- **RECORDS FOR THIS TASK**:
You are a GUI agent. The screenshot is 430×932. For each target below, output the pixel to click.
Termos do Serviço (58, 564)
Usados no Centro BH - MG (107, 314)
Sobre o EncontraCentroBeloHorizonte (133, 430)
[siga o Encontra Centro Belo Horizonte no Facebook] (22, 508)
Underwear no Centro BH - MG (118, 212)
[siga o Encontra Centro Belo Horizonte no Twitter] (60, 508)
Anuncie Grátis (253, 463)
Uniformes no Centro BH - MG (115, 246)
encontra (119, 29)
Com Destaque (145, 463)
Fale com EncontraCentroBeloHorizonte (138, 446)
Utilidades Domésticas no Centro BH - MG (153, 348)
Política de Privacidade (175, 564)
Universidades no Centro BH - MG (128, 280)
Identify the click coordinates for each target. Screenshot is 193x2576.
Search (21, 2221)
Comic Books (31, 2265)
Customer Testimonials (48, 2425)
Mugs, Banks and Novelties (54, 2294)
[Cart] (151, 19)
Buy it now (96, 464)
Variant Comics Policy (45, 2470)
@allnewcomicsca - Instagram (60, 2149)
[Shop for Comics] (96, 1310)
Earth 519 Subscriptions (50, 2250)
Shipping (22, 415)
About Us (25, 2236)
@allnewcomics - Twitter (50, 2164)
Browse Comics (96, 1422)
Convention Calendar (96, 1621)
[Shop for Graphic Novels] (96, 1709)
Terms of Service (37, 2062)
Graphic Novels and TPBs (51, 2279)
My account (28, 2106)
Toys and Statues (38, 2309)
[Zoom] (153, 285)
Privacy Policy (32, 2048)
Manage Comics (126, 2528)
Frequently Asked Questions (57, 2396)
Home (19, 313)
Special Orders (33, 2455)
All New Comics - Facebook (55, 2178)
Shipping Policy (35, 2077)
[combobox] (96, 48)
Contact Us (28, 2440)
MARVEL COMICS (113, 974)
...
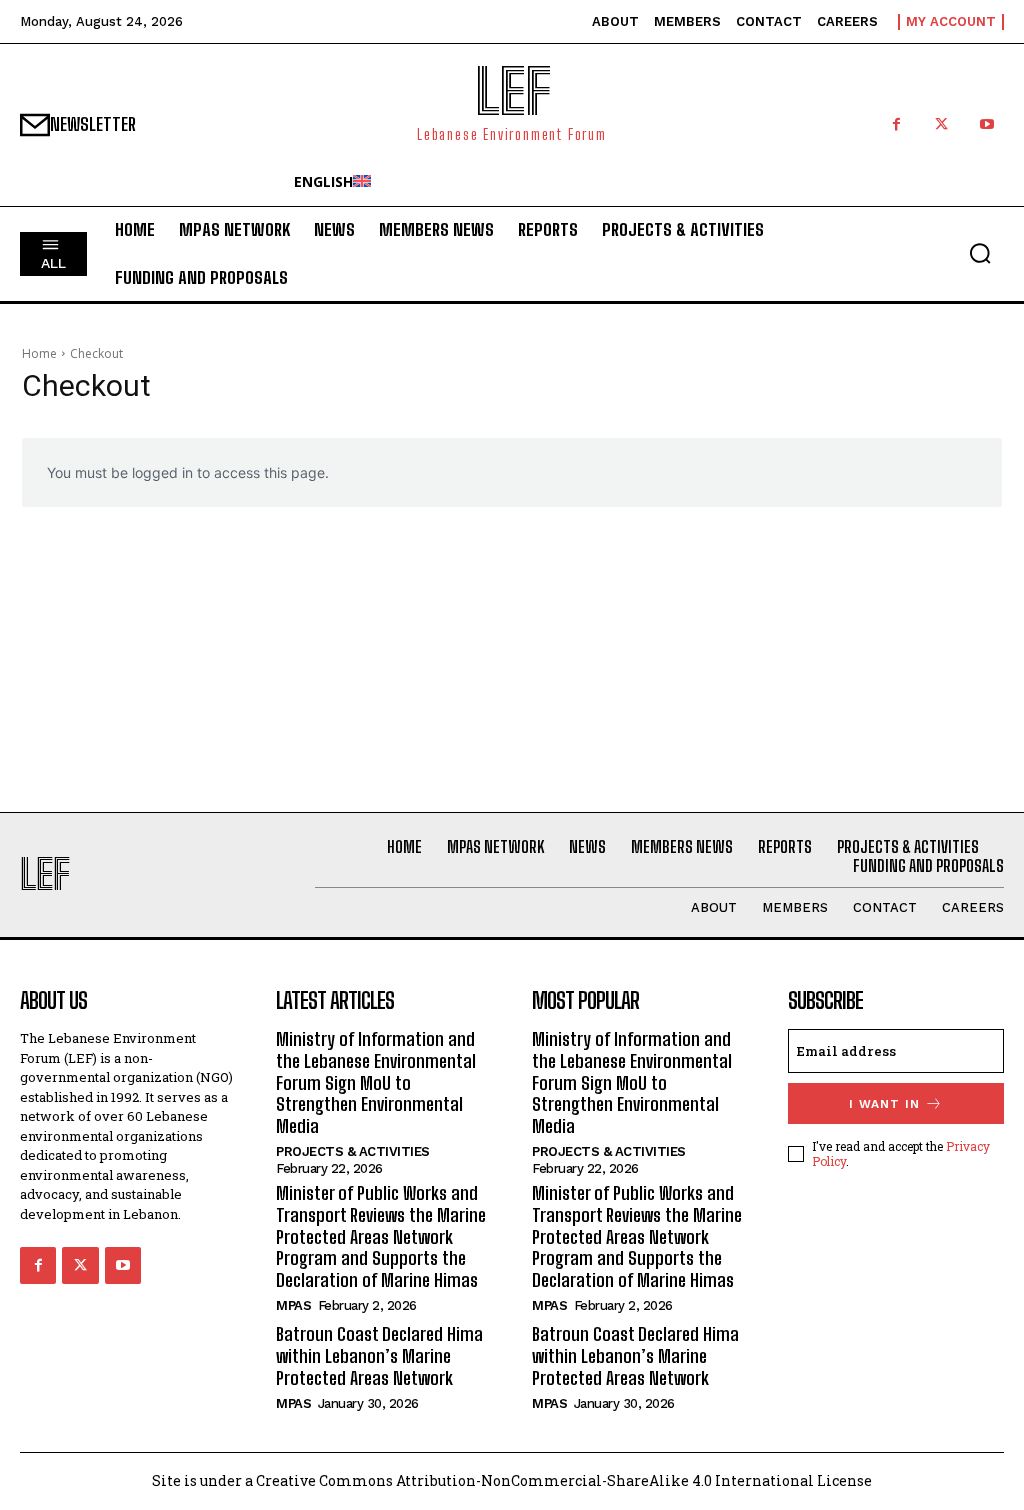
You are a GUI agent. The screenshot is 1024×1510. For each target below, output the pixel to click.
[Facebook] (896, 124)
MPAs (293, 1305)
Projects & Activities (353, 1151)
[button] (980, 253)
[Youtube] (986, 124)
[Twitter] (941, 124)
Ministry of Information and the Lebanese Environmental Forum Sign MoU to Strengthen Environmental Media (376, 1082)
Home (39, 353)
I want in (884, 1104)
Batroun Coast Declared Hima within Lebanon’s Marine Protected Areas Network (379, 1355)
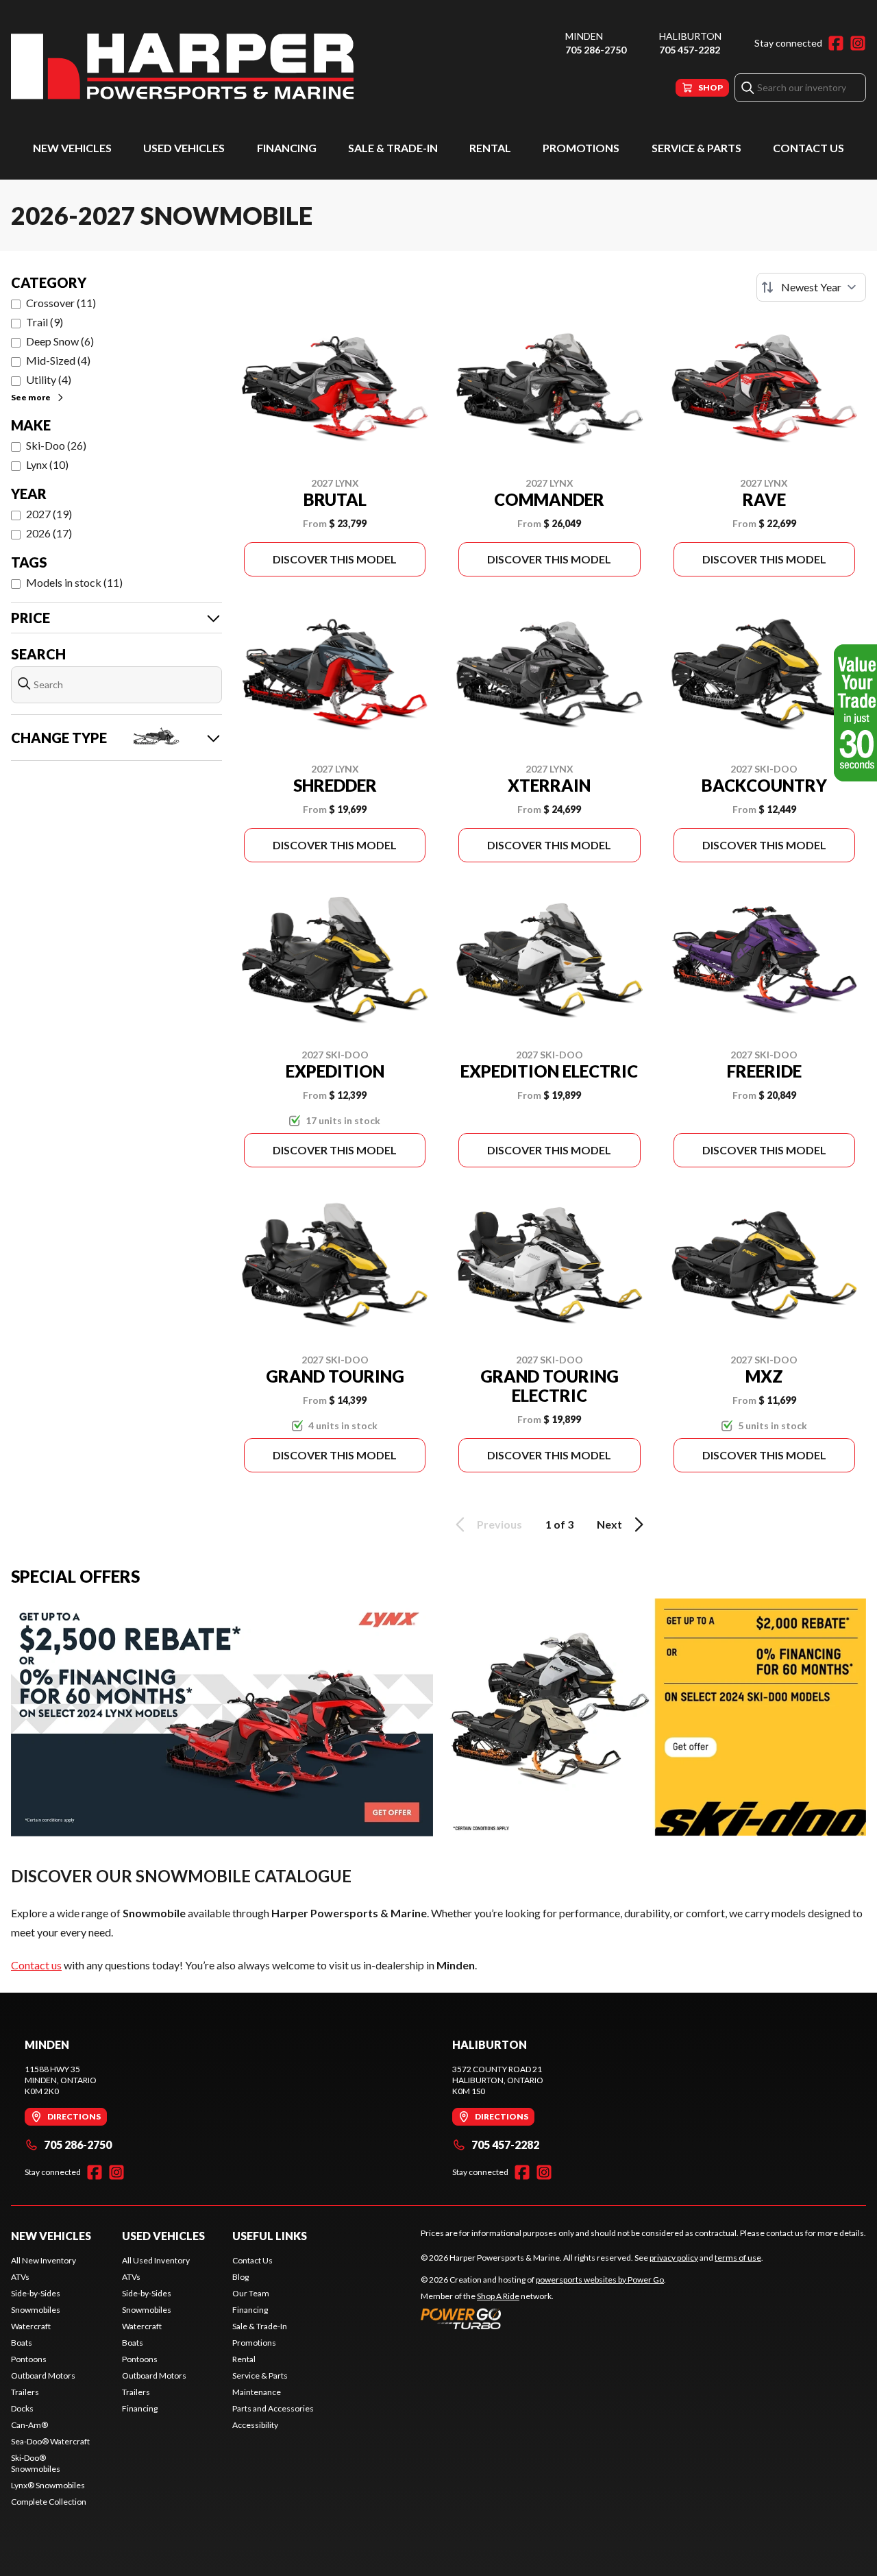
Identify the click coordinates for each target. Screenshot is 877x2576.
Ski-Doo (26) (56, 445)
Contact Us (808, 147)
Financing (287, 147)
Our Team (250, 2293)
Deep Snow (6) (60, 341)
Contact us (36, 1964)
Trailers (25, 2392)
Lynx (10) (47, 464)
---
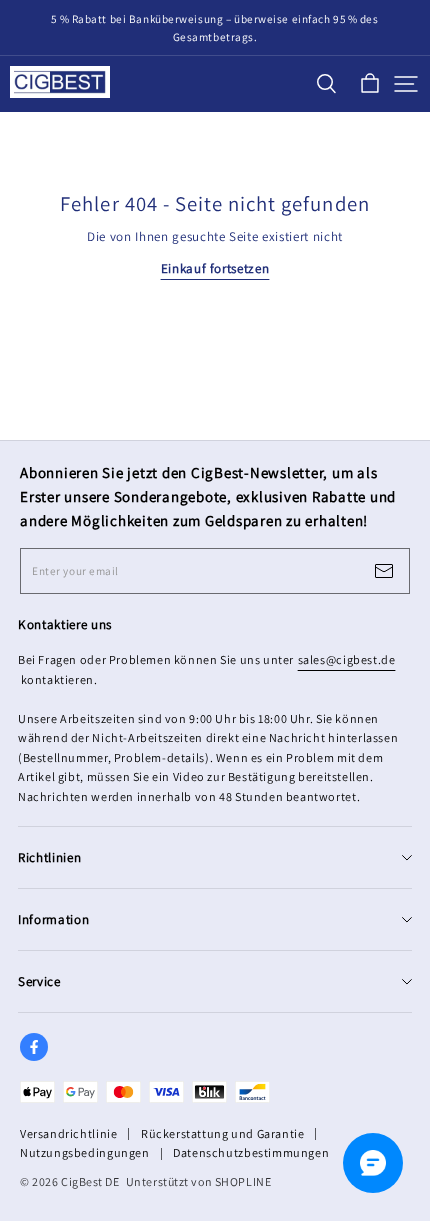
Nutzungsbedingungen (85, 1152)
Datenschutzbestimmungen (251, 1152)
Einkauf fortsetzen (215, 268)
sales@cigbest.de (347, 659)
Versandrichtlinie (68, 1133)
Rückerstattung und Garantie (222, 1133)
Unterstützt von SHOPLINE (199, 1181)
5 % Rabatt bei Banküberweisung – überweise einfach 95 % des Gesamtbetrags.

- **ABOUT THIS EXERCISE**: Go through the material and copy every line in which the word "Policy" occurs.

- **ANSWER TO THIS EXERCISE**:
Variant Comics Policy (45, 2470)
Privacy Policy (32, 2048)
Shipping Policy (35, 2077)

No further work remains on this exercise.